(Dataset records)
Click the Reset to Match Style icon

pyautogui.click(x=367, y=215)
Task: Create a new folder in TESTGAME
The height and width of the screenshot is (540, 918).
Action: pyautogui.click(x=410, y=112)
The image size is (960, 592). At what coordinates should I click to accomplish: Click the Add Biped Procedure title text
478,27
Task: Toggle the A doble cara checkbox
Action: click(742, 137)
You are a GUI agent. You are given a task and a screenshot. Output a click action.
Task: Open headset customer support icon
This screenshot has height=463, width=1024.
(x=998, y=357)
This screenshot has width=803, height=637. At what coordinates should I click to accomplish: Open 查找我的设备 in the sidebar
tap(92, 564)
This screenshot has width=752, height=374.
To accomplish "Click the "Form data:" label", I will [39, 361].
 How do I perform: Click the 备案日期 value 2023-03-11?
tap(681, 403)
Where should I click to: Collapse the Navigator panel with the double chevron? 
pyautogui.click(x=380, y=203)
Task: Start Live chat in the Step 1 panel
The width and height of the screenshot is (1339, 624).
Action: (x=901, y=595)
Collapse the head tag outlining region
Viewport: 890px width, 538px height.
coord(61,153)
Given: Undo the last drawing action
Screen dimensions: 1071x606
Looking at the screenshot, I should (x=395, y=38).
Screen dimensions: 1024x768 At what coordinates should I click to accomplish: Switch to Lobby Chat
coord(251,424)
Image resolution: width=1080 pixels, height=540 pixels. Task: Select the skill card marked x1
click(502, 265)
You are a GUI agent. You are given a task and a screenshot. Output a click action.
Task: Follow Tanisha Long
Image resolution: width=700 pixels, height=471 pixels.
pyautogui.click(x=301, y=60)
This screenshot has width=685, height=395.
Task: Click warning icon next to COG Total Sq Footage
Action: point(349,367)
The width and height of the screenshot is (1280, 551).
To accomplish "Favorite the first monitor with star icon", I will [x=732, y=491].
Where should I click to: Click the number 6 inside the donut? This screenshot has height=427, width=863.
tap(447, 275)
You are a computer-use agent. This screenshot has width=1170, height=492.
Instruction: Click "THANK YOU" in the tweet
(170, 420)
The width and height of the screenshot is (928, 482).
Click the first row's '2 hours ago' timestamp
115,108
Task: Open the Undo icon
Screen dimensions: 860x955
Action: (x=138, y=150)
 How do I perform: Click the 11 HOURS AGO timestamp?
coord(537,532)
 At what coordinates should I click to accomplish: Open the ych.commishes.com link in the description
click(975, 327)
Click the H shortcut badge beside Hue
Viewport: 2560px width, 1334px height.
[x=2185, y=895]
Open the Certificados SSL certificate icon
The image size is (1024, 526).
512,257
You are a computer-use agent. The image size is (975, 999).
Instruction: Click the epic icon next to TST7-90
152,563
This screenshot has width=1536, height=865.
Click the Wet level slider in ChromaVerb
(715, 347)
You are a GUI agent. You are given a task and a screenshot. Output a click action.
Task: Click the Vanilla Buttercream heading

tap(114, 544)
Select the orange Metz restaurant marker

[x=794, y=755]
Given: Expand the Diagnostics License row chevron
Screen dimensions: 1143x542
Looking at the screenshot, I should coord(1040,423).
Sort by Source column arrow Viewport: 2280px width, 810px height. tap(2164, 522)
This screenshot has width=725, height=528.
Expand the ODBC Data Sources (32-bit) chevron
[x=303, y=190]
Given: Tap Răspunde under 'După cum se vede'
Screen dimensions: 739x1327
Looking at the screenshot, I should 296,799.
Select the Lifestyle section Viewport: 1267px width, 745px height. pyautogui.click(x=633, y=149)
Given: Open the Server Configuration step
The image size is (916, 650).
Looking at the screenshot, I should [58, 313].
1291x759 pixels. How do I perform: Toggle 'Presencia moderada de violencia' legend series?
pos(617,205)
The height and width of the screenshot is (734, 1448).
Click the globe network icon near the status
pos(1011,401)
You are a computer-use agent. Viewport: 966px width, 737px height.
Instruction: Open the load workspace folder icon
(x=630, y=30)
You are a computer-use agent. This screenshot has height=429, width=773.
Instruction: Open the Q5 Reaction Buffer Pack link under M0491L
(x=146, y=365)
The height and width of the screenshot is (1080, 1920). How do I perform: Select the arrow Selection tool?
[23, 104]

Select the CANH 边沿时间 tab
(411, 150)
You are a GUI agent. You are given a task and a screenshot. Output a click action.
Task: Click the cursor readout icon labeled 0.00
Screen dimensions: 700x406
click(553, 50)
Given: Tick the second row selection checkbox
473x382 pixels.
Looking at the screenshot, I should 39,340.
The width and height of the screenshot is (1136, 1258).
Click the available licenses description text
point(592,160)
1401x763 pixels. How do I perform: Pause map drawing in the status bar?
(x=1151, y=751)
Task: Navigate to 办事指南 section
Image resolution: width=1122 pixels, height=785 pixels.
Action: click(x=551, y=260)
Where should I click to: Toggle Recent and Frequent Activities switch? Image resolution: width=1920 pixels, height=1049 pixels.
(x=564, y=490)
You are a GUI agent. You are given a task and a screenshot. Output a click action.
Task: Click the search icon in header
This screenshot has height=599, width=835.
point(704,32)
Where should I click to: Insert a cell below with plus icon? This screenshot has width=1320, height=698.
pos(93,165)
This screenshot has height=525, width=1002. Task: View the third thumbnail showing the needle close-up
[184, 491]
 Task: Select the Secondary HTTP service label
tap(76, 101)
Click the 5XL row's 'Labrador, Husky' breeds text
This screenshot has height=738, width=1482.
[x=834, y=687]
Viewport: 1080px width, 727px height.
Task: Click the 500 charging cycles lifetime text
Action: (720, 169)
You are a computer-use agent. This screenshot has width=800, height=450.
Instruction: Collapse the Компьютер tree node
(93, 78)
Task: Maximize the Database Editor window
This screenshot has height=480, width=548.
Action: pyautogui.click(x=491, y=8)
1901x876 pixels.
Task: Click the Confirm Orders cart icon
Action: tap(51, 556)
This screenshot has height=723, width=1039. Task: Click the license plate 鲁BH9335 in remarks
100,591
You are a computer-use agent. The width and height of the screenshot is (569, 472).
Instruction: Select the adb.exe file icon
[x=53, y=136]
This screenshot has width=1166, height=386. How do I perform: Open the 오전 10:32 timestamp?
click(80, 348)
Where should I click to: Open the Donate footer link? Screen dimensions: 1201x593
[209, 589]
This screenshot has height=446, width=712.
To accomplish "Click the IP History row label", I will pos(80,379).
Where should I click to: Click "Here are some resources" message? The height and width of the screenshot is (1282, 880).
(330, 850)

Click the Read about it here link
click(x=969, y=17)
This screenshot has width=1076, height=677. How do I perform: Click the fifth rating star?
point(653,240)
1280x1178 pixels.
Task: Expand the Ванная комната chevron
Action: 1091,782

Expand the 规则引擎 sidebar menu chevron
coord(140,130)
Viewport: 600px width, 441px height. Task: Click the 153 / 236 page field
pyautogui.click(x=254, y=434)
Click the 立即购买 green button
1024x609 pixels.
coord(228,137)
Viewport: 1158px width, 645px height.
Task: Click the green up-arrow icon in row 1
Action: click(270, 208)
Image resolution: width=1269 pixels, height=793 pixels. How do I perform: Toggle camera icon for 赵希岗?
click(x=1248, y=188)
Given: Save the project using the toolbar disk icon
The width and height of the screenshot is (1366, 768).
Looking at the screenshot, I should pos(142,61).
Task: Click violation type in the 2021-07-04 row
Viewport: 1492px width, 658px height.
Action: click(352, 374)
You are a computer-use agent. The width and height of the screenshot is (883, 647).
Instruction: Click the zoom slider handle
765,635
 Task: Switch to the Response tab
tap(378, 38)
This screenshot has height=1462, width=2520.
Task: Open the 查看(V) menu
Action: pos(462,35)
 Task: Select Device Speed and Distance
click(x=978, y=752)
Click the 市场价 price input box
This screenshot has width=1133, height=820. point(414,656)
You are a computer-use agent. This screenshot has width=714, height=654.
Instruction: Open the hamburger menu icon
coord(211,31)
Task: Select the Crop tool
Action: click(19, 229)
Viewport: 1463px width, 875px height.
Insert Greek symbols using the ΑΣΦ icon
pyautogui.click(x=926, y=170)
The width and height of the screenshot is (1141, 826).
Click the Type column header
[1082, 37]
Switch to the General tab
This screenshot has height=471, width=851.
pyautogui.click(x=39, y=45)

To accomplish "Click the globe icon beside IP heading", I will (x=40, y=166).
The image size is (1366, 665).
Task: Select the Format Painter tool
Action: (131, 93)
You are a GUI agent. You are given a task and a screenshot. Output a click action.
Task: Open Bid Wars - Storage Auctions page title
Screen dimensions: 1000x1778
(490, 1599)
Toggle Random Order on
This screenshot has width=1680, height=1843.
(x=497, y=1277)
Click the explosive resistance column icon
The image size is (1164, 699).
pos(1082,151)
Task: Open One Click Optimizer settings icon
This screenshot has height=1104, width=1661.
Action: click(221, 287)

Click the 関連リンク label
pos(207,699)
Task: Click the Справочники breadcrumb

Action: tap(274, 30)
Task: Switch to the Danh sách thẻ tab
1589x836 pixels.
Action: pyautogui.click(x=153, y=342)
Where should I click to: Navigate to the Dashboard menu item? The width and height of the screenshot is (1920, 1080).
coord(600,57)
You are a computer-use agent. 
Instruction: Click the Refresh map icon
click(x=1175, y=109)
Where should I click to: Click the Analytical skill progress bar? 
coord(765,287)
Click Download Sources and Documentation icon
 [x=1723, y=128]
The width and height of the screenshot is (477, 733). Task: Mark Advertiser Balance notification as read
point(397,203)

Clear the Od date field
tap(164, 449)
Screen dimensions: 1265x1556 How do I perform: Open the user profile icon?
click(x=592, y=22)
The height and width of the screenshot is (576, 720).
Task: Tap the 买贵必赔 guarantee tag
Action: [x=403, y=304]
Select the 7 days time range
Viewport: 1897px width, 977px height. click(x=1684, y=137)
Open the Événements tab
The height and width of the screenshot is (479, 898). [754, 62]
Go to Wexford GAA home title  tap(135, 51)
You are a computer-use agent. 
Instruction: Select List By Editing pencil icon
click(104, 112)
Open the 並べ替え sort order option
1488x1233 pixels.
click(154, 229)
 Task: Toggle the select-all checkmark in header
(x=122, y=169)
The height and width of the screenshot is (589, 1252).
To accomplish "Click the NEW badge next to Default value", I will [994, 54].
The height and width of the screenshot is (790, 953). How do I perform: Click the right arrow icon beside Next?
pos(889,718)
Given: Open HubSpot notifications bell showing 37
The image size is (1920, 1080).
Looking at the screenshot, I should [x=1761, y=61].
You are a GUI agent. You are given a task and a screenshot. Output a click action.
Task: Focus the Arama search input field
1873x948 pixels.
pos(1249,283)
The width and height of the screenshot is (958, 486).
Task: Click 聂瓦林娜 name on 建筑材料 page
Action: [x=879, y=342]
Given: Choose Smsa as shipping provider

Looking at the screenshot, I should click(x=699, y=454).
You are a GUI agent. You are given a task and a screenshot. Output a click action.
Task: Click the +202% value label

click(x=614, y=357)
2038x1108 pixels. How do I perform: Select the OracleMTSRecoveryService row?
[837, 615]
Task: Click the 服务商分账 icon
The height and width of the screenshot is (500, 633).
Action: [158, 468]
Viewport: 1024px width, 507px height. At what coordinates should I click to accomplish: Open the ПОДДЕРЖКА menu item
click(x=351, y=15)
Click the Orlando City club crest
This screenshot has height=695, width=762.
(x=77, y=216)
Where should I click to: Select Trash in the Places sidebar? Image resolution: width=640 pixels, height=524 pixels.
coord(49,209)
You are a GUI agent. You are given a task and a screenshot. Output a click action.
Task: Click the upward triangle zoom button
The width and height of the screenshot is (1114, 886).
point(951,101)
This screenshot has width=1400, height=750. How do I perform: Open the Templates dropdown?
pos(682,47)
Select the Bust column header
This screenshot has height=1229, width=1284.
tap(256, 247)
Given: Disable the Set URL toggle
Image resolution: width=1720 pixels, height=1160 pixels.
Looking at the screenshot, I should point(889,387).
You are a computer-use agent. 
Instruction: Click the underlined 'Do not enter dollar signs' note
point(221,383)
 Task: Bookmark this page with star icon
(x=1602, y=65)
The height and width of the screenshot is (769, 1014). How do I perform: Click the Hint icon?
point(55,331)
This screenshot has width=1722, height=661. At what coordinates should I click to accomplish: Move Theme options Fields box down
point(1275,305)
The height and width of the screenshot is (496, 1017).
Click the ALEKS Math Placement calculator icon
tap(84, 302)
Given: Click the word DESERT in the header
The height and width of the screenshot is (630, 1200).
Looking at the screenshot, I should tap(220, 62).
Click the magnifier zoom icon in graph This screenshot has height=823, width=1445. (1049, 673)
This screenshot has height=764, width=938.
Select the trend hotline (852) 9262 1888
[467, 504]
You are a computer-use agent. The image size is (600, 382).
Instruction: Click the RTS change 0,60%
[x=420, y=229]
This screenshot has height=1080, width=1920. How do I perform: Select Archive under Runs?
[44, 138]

*Task instructions:*
Transcribe the stretch of lines above from the one containing "Click the explosive resistance column icon" through the one containing "tap(164, 449)", reproducing them without any changes.

*Solved exercise:*
Click the explosive resistance column icon
The image size is (1164, 699).
pos(1082,151)
Task: Open One Click Optimizer settings icon
This screenshot has height=1104, width=1661.
Action: click(221, 287)

Click the 関連リンク label
pos(207,699)
Task: Click the Справочники breadcrumb

Action: tap(274, 30)
Task: Switch to the Danh sách thẻ tab
1589x836 pixels.
Action: pyautogui.click(x=153, y=342)
Where should I click to: Navigate to the Dashboard menu item? The width and height of the screenshot is (1920, 1080).
coord(600,57)
You are a computer-use agent. 
Instruction: Click the Refresh map icon
click(x=1175, y=109)
Where should I click to: Click the Analytical skill progress bar? 
coord(765,287)
Click Download Sources and Documentation icon
 [x=1723, y=128]
The width and height of the screenshot is (477, 733). Task: Mark Advertiser Balance notification as read
point(397,203)

Clear the Od date field
tap(164, 449)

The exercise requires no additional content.